Additionally, a virtual CFO can prove to be very helpful by taking part in a firm’s investor presentations and helping to answer challenging financial questions.\
5. M&A and Exit Strategy
Even small and growing companies may be involved in M&A activity or in selling a piece of their business. A firm’s virtual CFO can add value at all stages of the M&A transaction by either: 1) preparing the financial schedules and documents necessary in the event of a sale, or 2) performing up-front due diligence in assessing the financial health of a target acquisition, as well as the quality of its finance-related systems.
Once the transaction has closed, managing the integration of people, processes and systems is a necessary, and often underappreciated part of the M&A process. I’ve been through my fair share of integrations during my time at Molson, Newbridge, and NASDAQ. My advice is to treat the integration just as carefully as the pre-deal activity. Ideally you want many of the same people on both the pre-deal side and post-deal side to maintain accountability and reduce the chance that anything falls through the cracks.
6. Financial Audits
Independent audits or reviews by outside accounting firms are usually required by investors or lenders. That fact may not be a surprise to anyone, but many entrepreneurs are amazed by the level of scrutiny that an audit entails. Undergoing an audit not only requires proper financial statements, but also detailed schedules, notes, contracts and other documents to support the financial statement data. At Laurentian, we have supported dozens of audits and know the steps necessary to get a clean audit opinion.
7. Is Your CFO Part of Your Sales Team?
For many years, CFOs have touted themselves as “business partners,” but all too often what that really means is simply managing and advising on the internal finance and operations of the firm. That’s a solid start, but a really good CFO considers him or herself not just head of the finance team, but truly a key player in running the business. And I believe the same should be true for virtual CFOs. In that spirit, I’m proud of the fact that it’s not unusual for me to go on sales calls with account managers as a way of learning the business better, all so that I can provide better strategic advice to the CEO.

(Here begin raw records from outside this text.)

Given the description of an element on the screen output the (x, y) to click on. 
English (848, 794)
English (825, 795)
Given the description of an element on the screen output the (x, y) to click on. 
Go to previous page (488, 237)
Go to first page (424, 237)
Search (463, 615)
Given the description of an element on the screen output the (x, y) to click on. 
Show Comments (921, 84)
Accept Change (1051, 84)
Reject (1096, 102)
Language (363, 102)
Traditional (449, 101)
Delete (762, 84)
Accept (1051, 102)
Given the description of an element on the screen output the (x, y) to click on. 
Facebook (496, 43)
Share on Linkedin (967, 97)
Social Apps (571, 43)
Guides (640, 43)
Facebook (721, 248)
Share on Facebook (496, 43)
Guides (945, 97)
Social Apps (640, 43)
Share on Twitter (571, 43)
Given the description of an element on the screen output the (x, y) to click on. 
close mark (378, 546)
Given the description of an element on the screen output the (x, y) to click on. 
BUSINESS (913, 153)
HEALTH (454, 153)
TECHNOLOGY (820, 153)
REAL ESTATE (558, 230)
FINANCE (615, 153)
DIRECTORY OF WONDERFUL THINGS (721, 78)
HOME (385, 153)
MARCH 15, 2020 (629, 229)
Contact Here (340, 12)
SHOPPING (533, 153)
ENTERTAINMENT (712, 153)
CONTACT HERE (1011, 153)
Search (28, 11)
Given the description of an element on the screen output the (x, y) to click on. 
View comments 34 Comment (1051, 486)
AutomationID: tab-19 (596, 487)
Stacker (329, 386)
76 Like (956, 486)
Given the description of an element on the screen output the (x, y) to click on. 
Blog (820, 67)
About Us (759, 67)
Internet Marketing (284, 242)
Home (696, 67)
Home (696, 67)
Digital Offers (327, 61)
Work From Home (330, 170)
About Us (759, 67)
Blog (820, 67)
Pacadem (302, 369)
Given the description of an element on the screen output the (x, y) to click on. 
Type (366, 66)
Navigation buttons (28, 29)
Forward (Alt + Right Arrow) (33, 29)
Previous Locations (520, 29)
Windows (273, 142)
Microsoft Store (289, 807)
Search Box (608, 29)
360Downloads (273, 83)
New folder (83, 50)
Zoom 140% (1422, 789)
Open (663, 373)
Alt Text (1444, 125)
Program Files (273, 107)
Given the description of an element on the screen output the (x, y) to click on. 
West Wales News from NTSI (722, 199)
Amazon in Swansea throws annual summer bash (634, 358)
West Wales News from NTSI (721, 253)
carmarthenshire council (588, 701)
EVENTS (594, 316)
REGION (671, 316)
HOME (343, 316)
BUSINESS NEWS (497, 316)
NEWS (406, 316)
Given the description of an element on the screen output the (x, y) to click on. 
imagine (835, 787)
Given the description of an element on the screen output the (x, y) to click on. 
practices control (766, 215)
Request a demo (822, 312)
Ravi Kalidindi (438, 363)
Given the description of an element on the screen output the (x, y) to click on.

One other thing: A savvy entrepreneur will take advantage of not only their virtual CFO’s extensive experience, but also their network. Most virtual CFOs have strong networks of outside contacts in a wide variety of companies and industries. On occasion, I’ve been in a position to make introductions that result in promising partnerships or even new customers for my clients. This is how a Laurentian virtual CFO can help grow not just your bottom line, but your top line, as well.
Could your firm benefit from some strategic financial planning? If your company is at the stage where you’re starting to need more financial foresight than your accountants can provide, it may be time to consider hiring a virtual CFO.
And when you begin exploring what that might look like, those of us at Laurentian recommend looking for someone who has the potential to become a valuable and vital member of your top management team.